4. I think the smear campaigns really do play on emotions, because they are intended to make you feel a certain way towards that politician (Hatred, Frustration, Dissatisfaction, etc.). However, being someone that values logic over emotion I do have a bias towards using the "emotion card". However, I still feel that smear campaigns are an emotion based concept.

5. I'll keep this brief. I do believe that we will elect a minority as president some day, large or small. The door is always open in my book. Also, we have been taught for a great amount of years about how it is wrong to discriminate, so I think that eventually it could happen. But that's just me being idealistic...

Sorry that was so long, but it was a lot of questions to answer...

J.Malone said...


It would be interesting to post a similar post on the international blog to get a perspective as to how campaigns work in other countries.

katrina337 said...

1. Smear campaigns probably wouldn't be as effective, but they would still serve a purpose. And I believe it would be a hinderance to completely get rid of visual perception in politics.

2. I think most of the people that believe them are the ones looking for a reason to hate the other candidate. That's just my observation, I could be completely wrong.

3. I don't know. I somewhat agree that we should really get to know our politicians, but they also deserve to have a private life. So I'm kind of in the middle.

4. I think that there is some sense of them trying to appeal to the general public visually, but I think logic still plays a rather large part.

5. I would hope so. At this point, I can't really tell.

shilpa said...

1. I think that if we didn't use our visual sense perception, we wouldn't get as much out of smear campaigns as we would if we used our sight. I think that the derogatory claims that are made about politicians during smear campaigns would still help us formulate opinions regarding the politician. Also, I think that we would pay more attention to the politician's way of speaking, for isntnace, rather than their appearance if we didn't use sight.

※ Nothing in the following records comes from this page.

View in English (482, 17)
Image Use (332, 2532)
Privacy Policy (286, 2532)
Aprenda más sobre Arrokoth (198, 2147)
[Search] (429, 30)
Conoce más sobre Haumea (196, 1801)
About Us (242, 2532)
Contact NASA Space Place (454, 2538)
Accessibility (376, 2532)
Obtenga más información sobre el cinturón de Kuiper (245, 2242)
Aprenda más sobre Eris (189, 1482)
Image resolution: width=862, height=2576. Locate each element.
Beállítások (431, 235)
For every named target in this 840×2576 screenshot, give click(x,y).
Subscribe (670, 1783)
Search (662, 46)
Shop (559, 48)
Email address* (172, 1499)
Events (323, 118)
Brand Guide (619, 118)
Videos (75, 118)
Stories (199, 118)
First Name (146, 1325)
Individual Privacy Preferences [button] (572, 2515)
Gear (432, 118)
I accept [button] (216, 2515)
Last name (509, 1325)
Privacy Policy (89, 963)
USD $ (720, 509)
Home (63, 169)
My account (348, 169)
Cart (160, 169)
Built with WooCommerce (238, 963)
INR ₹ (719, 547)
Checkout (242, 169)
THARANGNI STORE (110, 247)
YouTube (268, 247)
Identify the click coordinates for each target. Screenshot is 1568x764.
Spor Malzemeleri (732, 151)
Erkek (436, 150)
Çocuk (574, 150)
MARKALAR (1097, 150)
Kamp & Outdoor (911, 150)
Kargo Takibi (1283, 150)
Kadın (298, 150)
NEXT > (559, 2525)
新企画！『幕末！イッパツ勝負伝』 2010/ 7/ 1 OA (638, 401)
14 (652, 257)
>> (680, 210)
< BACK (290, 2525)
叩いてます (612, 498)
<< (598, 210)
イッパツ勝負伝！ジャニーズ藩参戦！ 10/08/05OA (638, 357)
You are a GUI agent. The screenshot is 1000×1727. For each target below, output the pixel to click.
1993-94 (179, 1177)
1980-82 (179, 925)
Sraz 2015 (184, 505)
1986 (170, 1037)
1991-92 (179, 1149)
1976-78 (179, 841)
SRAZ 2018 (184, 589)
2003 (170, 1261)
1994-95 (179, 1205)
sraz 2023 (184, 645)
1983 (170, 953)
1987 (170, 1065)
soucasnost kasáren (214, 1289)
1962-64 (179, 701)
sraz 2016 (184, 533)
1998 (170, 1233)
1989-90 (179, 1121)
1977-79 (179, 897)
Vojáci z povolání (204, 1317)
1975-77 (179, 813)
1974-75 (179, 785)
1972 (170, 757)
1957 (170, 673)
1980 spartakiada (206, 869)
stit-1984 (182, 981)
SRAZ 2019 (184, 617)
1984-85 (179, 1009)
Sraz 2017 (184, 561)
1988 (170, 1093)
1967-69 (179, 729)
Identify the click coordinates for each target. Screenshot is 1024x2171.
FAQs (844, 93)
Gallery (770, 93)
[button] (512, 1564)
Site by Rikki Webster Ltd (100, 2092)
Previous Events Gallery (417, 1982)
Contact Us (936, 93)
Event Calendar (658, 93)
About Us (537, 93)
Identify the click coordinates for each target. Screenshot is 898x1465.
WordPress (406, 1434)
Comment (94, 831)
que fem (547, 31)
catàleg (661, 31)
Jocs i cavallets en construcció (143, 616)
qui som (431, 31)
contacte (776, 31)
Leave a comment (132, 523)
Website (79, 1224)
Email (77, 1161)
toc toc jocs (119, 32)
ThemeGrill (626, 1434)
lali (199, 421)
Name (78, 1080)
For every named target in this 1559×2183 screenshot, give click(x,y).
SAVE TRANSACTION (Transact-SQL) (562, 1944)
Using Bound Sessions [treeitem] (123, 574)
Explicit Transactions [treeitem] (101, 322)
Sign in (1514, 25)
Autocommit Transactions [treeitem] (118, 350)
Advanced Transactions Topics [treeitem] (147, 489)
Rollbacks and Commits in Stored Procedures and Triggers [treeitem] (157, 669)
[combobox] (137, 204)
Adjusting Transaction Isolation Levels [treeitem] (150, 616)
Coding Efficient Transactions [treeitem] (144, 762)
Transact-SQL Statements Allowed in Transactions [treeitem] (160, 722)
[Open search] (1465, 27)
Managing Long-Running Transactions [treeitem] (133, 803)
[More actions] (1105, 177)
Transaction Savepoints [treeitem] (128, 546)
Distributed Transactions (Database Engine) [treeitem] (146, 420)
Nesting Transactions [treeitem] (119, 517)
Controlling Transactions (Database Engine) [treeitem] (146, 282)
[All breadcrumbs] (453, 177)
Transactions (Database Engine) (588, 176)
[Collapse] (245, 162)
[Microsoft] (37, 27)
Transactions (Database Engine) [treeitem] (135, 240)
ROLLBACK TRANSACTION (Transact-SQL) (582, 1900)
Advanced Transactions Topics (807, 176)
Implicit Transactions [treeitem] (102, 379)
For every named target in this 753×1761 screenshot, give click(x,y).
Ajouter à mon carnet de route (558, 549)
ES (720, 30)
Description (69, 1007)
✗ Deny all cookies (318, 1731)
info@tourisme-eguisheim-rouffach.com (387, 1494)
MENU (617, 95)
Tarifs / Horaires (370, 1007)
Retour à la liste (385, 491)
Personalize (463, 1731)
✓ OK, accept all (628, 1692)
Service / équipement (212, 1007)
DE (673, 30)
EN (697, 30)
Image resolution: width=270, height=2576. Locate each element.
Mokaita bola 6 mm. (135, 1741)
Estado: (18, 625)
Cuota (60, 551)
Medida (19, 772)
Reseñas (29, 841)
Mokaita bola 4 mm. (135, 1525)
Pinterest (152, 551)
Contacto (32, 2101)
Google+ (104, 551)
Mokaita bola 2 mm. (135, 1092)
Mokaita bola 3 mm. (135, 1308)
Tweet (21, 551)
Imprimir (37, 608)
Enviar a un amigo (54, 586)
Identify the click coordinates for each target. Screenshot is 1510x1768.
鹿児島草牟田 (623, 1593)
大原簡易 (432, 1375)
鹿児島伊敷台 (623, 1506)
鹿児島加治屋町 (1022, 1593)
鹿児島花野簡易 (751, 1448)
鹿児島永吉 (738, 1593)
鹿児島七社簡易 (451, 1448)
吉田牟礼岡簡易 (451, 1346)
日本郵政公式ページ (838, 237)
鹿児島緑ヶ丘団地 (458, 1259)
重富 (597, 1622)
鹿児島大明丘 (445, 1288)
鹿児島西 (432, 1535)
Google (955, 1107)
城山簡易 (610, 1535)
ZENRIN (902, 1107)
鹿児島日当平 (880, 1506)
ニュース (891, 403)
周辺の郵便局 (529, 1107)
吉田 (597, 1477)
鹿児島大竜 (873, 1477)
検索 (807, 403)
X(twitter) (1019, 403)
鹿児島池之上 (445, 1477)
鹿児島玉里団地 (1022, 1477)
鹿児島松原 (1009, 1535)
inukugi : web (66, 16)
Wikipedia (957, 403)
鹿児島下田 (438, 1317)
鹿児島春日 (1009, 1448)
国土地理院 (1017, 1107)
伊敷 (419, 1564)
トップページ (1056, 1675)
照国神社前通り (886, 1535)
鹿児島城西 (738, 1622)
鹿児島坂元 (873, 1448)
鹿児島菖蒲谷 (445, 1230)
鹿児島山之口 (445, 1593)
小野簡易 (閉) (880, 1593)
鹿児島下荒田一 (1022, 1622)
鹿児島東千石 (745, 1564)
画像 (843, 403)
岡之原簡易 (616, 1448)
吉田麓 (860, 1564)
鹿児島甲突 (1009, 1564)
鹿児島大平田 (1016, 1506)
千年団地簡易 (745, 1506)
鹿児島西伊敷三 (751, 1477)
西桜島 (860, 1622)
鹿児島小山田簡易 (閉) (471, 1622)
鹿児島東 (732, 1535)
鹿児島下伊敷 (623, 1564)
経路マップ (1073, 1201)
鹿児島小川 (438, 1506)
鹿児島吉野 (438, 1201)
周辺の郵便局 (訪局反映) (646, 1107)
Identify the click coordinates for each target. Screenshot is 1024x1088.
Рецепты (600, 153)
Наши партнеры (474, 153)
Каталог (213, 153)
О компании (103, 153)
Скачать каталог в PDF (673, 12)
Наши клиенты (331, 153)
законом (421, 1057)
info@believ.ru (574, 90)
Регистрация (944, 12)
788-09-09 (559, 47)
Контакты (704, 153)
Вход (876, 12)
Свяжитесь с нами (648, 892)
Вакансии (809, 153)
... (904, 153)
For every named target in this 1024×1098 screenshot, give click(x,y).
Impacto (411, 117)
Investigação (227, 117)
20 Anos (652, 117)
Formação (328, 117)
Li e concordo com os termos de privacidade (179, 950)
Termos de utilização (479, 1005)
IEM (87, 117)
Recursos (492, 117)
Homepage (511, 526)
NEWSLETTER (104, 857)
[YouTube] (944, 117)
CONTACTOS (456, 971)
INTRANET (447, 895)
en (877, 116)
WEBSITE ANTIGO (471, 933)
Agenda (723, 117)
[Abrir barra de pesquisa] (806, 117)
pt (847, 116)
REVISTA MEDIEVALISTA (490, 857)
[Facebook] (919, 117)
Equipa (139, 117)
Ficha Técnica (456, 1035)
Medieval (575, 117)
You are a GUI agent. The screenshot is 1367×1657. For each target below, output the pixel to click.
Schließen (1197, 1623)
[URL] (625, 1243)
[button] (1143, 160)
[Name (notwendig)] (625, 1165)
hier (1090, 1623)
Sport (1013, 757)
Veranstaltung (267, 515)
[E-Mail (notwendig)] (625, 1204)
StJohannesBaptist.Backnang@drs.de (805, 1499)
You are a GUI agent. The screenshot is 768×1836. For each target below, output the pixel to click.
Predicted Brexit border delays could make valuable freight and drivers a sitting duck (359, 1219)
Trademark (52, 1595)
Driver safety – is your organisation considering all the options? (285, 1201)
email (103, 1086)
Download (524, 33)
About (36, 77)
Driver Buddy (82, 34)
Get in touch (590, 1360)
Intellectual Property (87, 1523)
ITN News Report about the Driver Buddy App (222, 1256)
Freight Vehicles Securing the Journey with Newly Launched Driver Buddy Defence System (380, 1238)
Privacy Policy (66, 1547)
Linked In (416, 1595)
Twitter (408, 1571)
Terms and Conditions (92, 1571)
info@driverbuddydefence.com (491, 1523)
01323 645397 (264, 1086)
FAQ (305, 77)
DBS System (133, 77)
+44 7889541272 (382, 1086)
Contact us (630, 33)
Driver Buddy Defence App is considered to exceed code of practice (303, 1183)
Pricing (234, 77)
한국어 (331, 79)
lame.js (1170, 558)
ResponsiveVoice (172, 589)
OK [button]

2. I think that this addresses the knowledge issue of availability. It is easier for someone to listen to a smear campaign, which is easily accessible on the television, rather than conducting their own research on politicians which would be more difficult to do. Therefore, I think people often fall into the "I don't have the time" trap and believe in smear campaigns.

3. I don't think that ALL of the information that we are given about politicians is an invasion of privacy. For instance, I think that it is important for the general public to receive information on the opinions of politicians and where they stand on certain issues. However, I don't think that the public needs to know every little detail of a politician's personal life. Several people will claim that it is important for us to know about a politician's personal life to determine their effectiveness as a leader, but politiicans are still humans and will have their flaws as well.

4. I think that politicians are using both logic and emotion in their campaigns. They show their sense of logic by stating their oponions on issues and justifying them with facts but they also use emotion to try and win people over. For instance, Hillary Clinton is wearing pink to show her support of breast cancer, thus using visual perception to draw emotion from her voters on an important issue.

5. I hope that the U.S. will be able to take this step in politics but I am not sure if it will actually happen or not because it would be breaking the tradition of having a white male ruling our country.